Texte retenu →

********************

B  – Une mauvaise raison

Je vis dans une société où les calendriers archi remplis et le surmenage sont autant de preuves de l’importance du personnage. C’est pourquoi, à mon tour, j’ai pris l’habitude d’avoir un planning bien rempli et de m’imposer des conditions harassantes.

E. Peterson Ibid page 26

Quel modèle de leadership vous a séduit : celui à l’agenda rempli ? Un leader qui saute d’un train dans un avion ? Qui enchaine prédication, sur prédication ? Je me rappelle cette boutade lancée par cet évangéliste, orateur lors d’un Forum des Évangélistes :

Vous pourrez estimer que vous êtes un grand évangéliste lors que vous pourrez raconter, dans un livre, que vous avez conduit quelqu’un à Jésus dans un avion !

Andreas Boppart

C – Un mauvais exemple

Je suis conscient que durant les 40 années durant de mon ministère de leader spirituel, j’ai fonctionné comme un hyperactif. J’avais cette réputation d’être à fond. Toujours à fond.

Ce n’est que depuis une quinzaine d’années, que j’ai réalisé progressivement que je n’avais pas « besoin » d’être débordé. Que la plus grande satisfaction ce trouve dans l’intimité avec Dieu. Dans le silence, dans l’écoute de Dieu. Et que j’ai besoin de prendre plus de temps pour ne rien faire d’autre que « demeurer en Christ » ! Méditation, prière silencieuse, besoin d’être présent à Dieu. 

Devenir ce que nous faisons ?

C’est une question posé par Henri Nouwen. Dans un chapitre consacré au silence et à la solitude avec Dieu ?

La peur, comme la colère, si nous les considérons dans la solitude et le silence, nous révèlent à quel point le sentiment que nous avons de notre valeur dépend soit de notre réussite soit de l’opinion des autres. Nous prenons tout à coup conscience que nous sommes devenus ce que nous faisons ou ce que les autres pensent de nous.

Dans la solitude, toutefois, les deux forces envahissantes de la peur et de la colère perdent leur pouvoir devant l’accueil d’un Dieu d’amour. C’est bien ce que saint Jean veut dire :  Il n’y a pas de peur dans l’amour ; au contraire, l’amour parfait chasse la peur. 1 Jn 4 : 18.

H. Nouwen : Faire le clown à Rome . Éditions Bellarmin 

Êtes-vous devenus ce que vous faites ou …

… ce que les autres pensent de vous ?

********************

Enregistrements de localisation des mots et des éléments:
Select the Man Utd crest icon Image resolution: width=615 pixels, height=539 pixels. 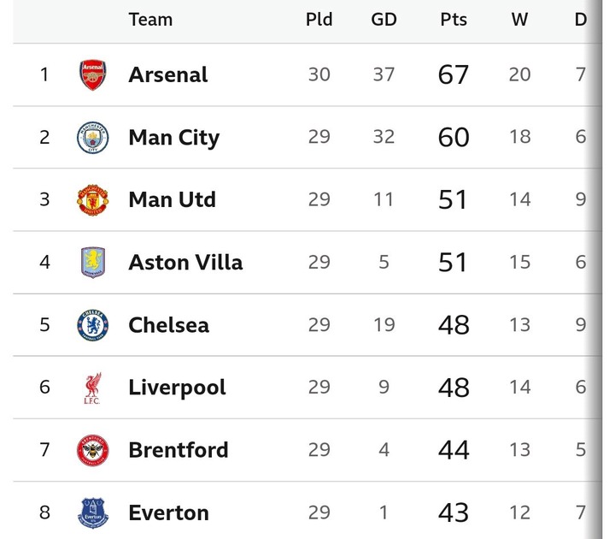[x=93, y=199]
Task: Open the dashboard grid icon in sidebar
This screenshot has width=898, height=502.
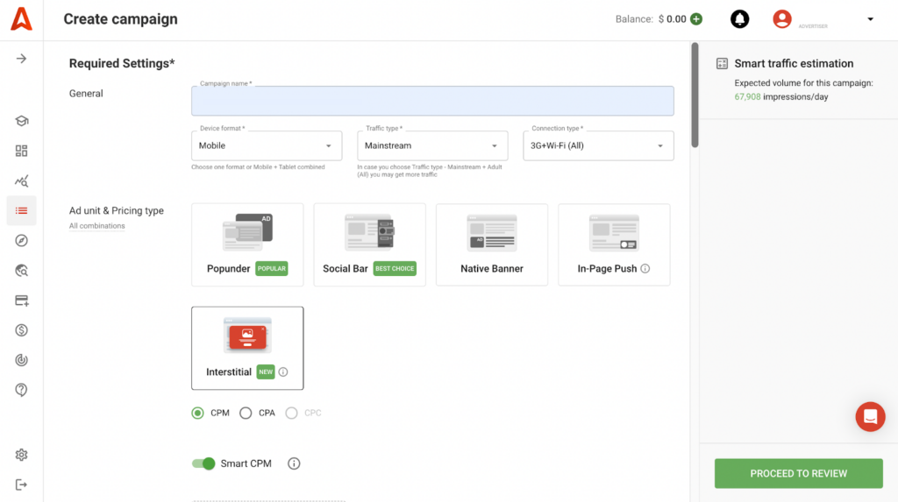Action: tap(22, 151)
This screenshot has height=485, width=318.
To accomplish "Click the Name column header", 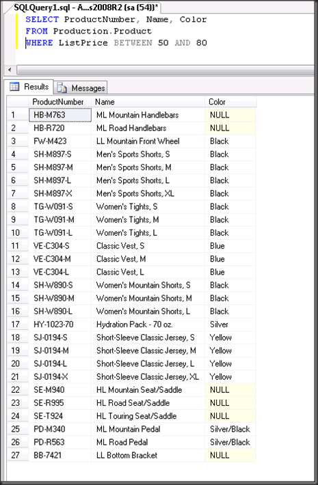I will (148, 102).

********************

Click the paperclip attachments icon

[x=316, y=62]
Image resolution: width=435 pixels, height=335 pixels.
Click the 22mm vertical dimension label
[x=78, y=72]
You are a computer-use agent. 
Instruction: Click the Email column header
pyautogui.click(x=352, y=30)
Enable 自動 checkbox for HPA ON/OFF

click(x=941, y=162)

********************

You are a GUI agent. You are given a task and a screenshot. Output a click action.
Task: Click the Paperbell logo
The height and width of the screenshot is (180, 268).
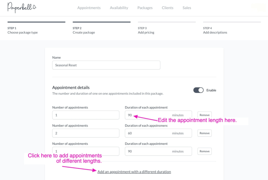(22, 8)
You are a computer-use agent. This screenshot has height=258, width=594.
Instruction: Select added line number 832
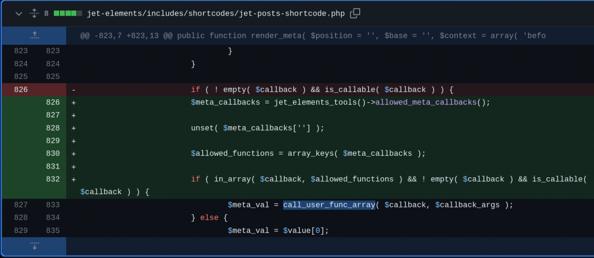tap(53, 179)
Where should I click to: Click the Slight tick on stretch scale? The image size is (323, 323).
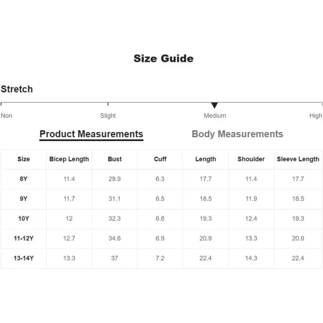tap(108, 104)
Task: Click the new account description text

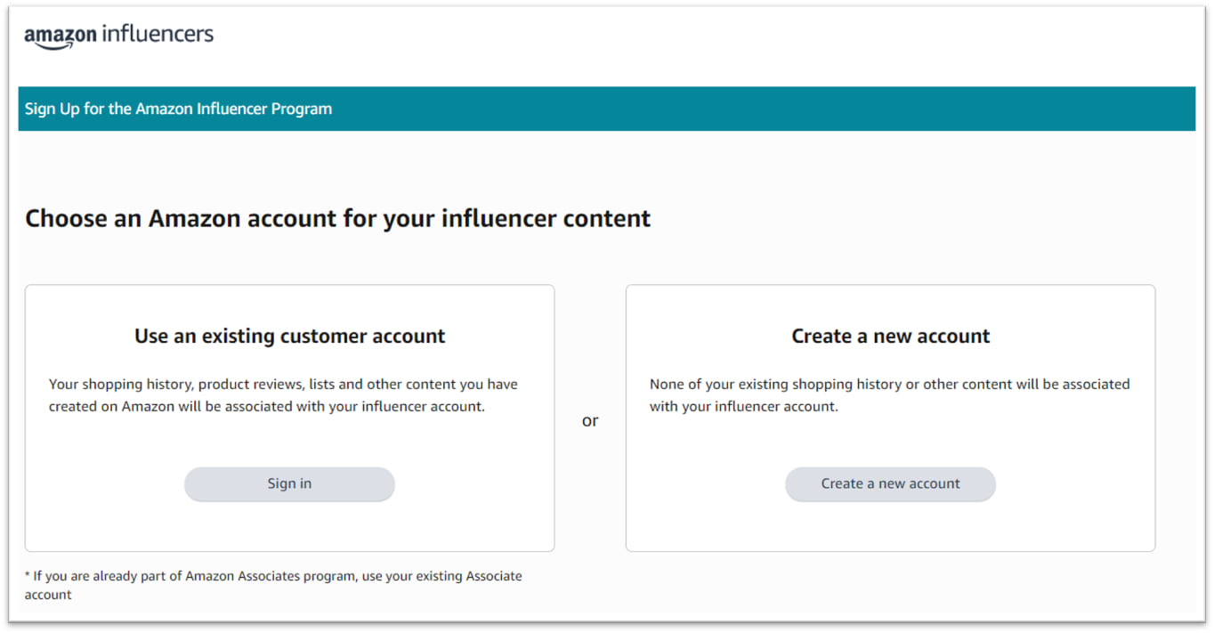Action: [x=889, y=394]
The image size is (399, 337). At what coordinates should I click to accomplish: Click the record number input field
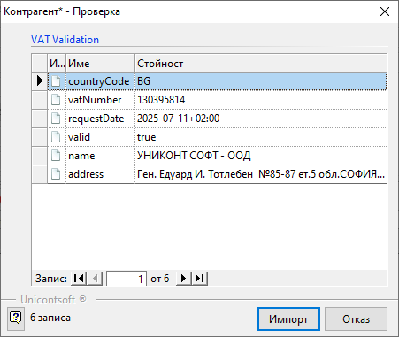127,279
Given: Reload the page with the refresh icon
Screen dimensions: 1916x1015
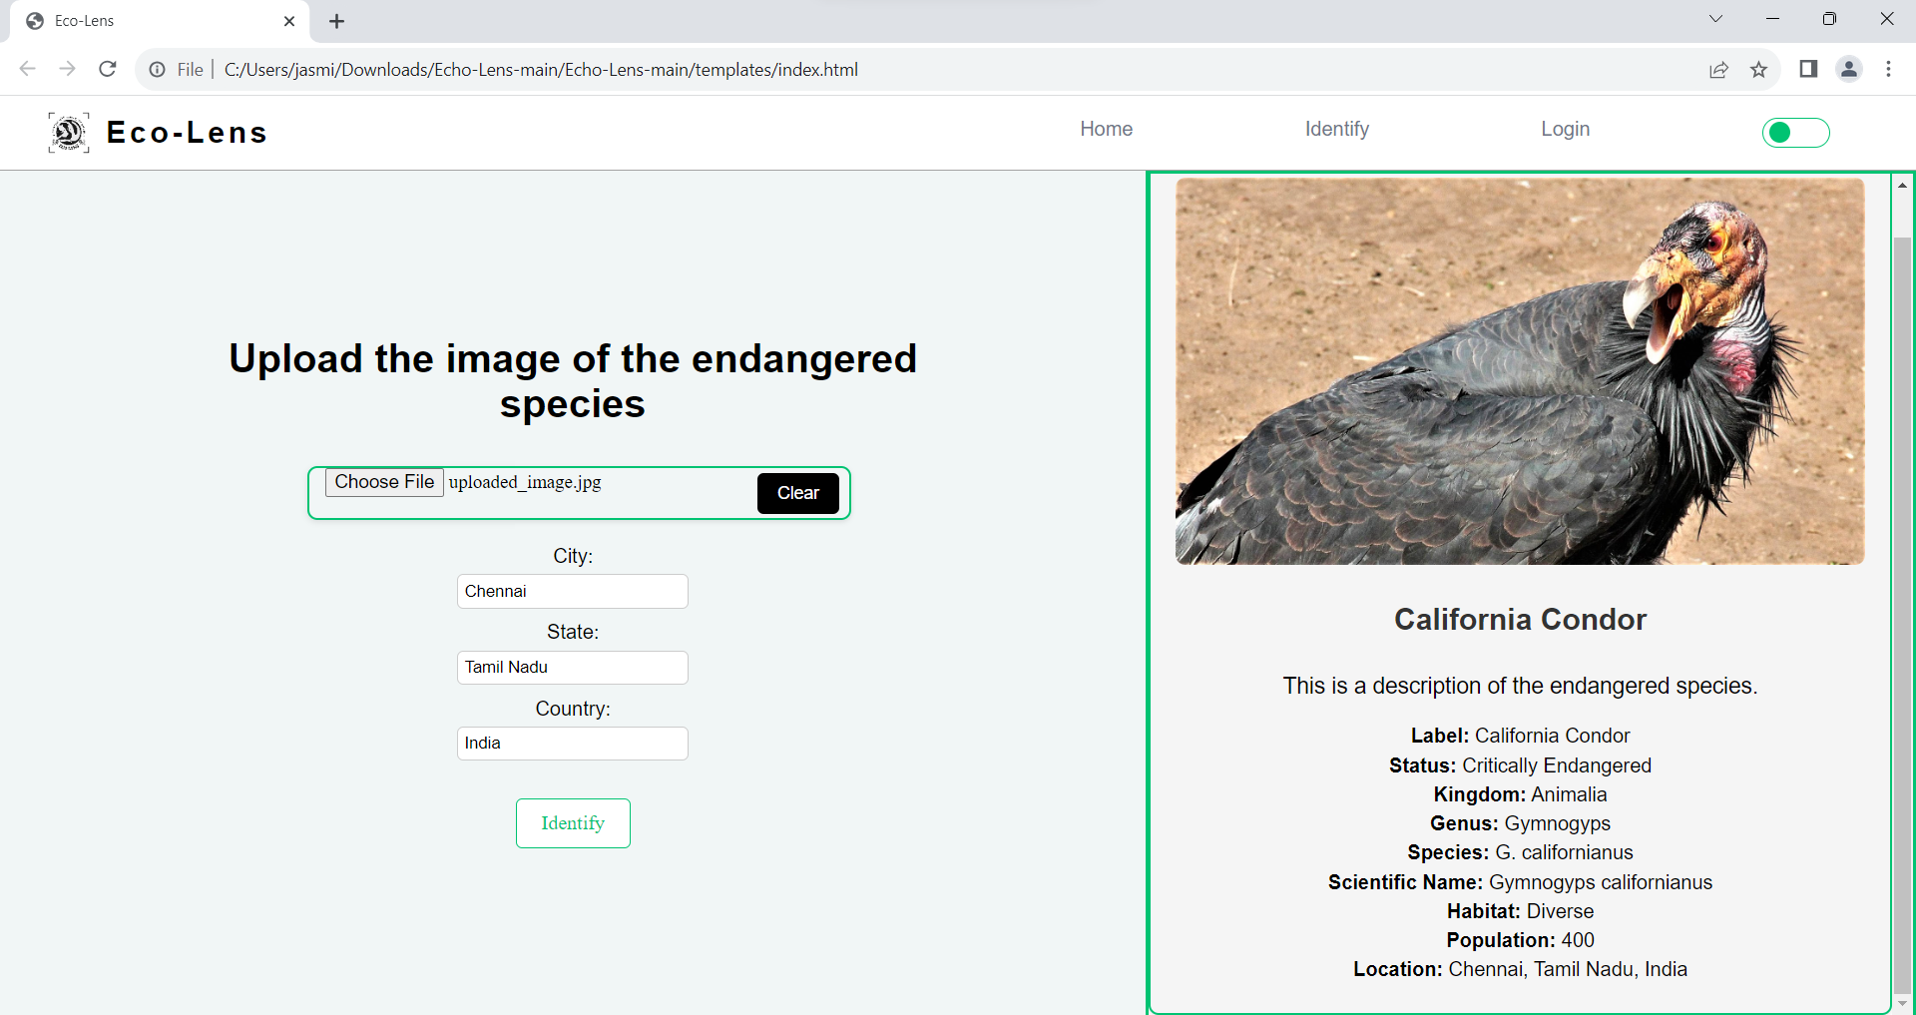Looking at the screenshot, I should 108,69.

********************

Tâche demandée 1 → Dressez la liste complète des sources auxquelles le texte sur le surmenage des leaders spirituels attribue une citation, telles qu'elles y sont indiquées.
Tâche demandée 2 → Poursuivez le texte sur le surmenage des leaders spirituels à partir de sa dernière phrase.

Résultat 1 →
- E. Peterson, Ibid page 26
- Andreas Boppart
- saint Jean, 1 Jn 4 : 18
- H. Nouwen : Faire le clown à Rome, Éditions Bellarmin

Résultat 2 →
Rick Warren écrit :

Vous avez besoin de comprendre quelque chose qui va libérer votre vie. Vous n’avez pas besoin de l’approbation des autres pour être heureux. Vous avez peut-être essayé d’obtenir l’approbation d’une certaine personne pendant de nombreuses années. Je déteste vous le dire, mais si vous ne l’avez pas encore obtenue, vous ne l’obtiendrez jamais. La bonne nouvelle est que vous n’en avez pas besoin ! Vous n’avez besoin de l’approbation de personne pour être heureux. Quoi que vous fassiez dans la vie, quelqu’un ne l’aimera pas. Vous ne pouvez pas éviter la désapprobation. Donc, si vous devez faire face à la désapprobation des gens de toute façon, vous pouvez aussi bien faire face à leur désapprobation pour avoir fait la bonne chose plutôt que la mauvaise.

R. Warren

Pourquoi rechercher l’approbation des autres ? 

En vérité, j’ai parfois été plus préoccupé par ce que les gens pensent que par ce que Dieu pense.

J. Dukes Lee

Une des raisons est profondément spirituelle. Nous voulons être appréciés. Nous voulons être aimés. Or nous oublions que nous le sommes déjà de notre Père Céleste !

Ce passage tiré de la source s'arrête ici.